◆ **Work request**
With pictures left out, output exactly the lines of the listing below from the line that has "Click the 0 Warnings indicator" to the line that has "Given: Click the Cambiar tamaño button", both lines kept.

◆ **Data to use**
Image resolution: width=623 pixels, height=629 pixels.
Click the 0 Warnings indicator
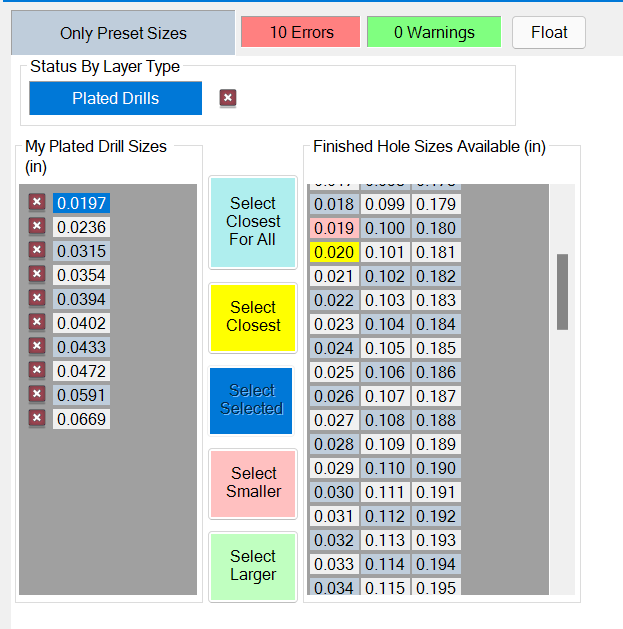coord(434,32)
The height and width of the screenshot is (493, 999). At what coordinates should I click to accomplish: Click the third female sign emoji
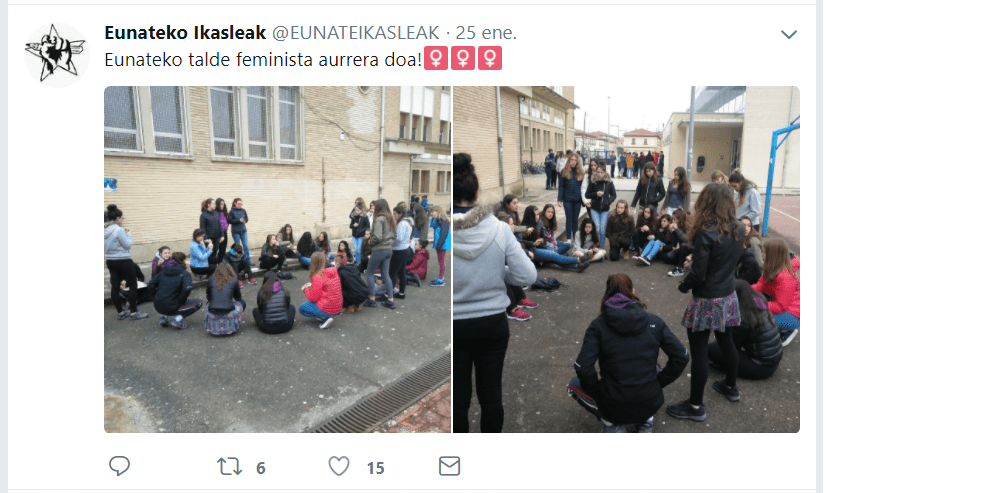click(490, 59)
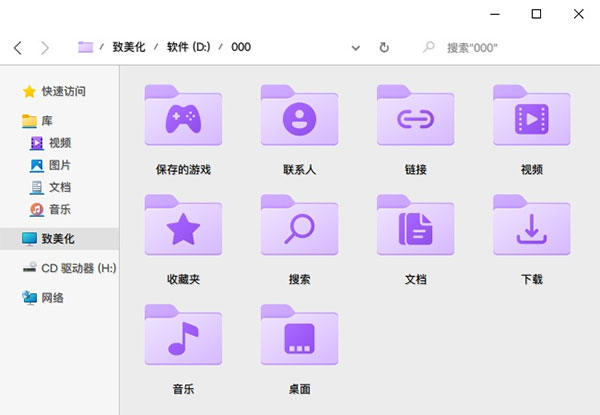
Task: Open the 收藏夹 star folder
Action: [x=183, y=229]
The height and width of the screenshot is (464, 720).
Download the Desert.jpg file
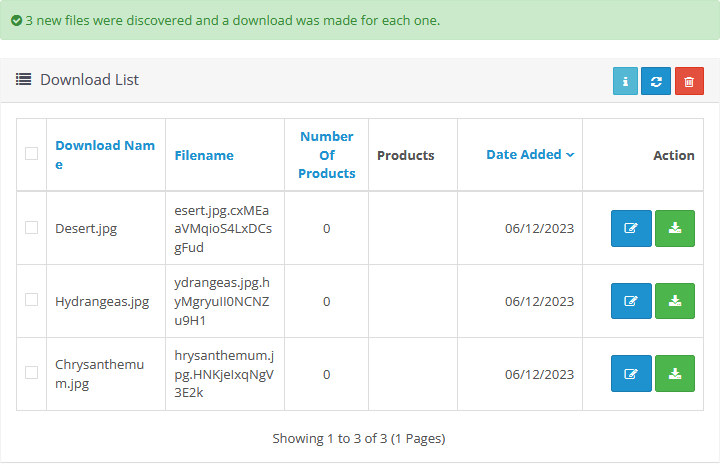[675, 228]
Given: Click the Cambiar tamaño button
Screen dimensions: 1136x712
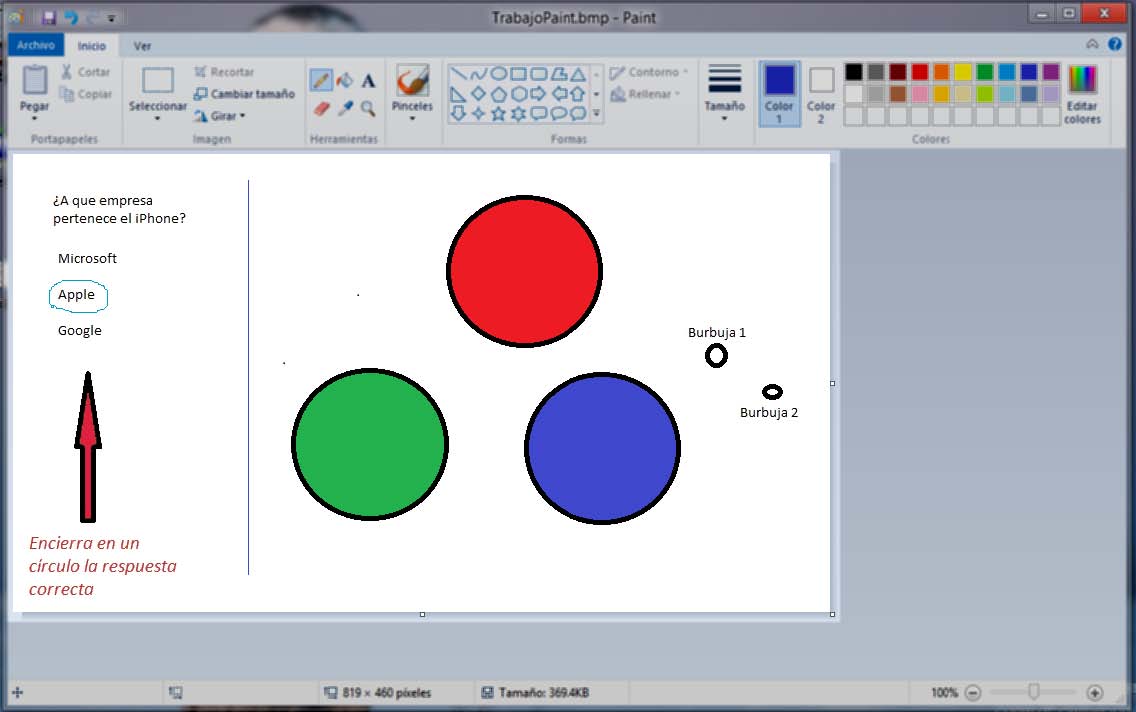Looking at the screenshot, I should tap(244, 94).
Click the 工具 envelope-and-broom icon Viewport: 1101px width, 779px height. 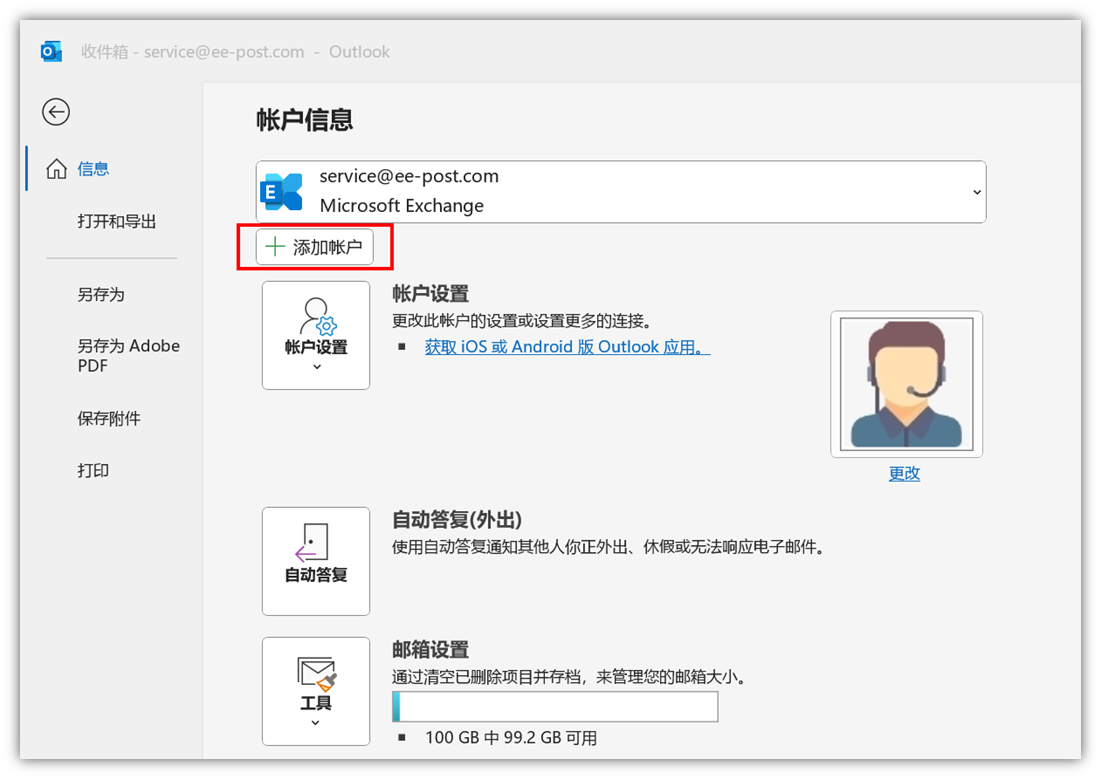(316, 673)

◆ **Answer space**
Click the 0 Warnings indicator
coord(434,32)
The height and width of the screenshot is (493, 999). At what coordinates should I click to accomplish: Click the third female sign emoji
click(490, 59)
Task: Open the 收藏夹 star folder
Action: [x=183, y=229]
The height and width of the screenshot is (464, 720).
Download the Desert.jpg file
[675, 228]
Given: Click the Cambiar tamaño button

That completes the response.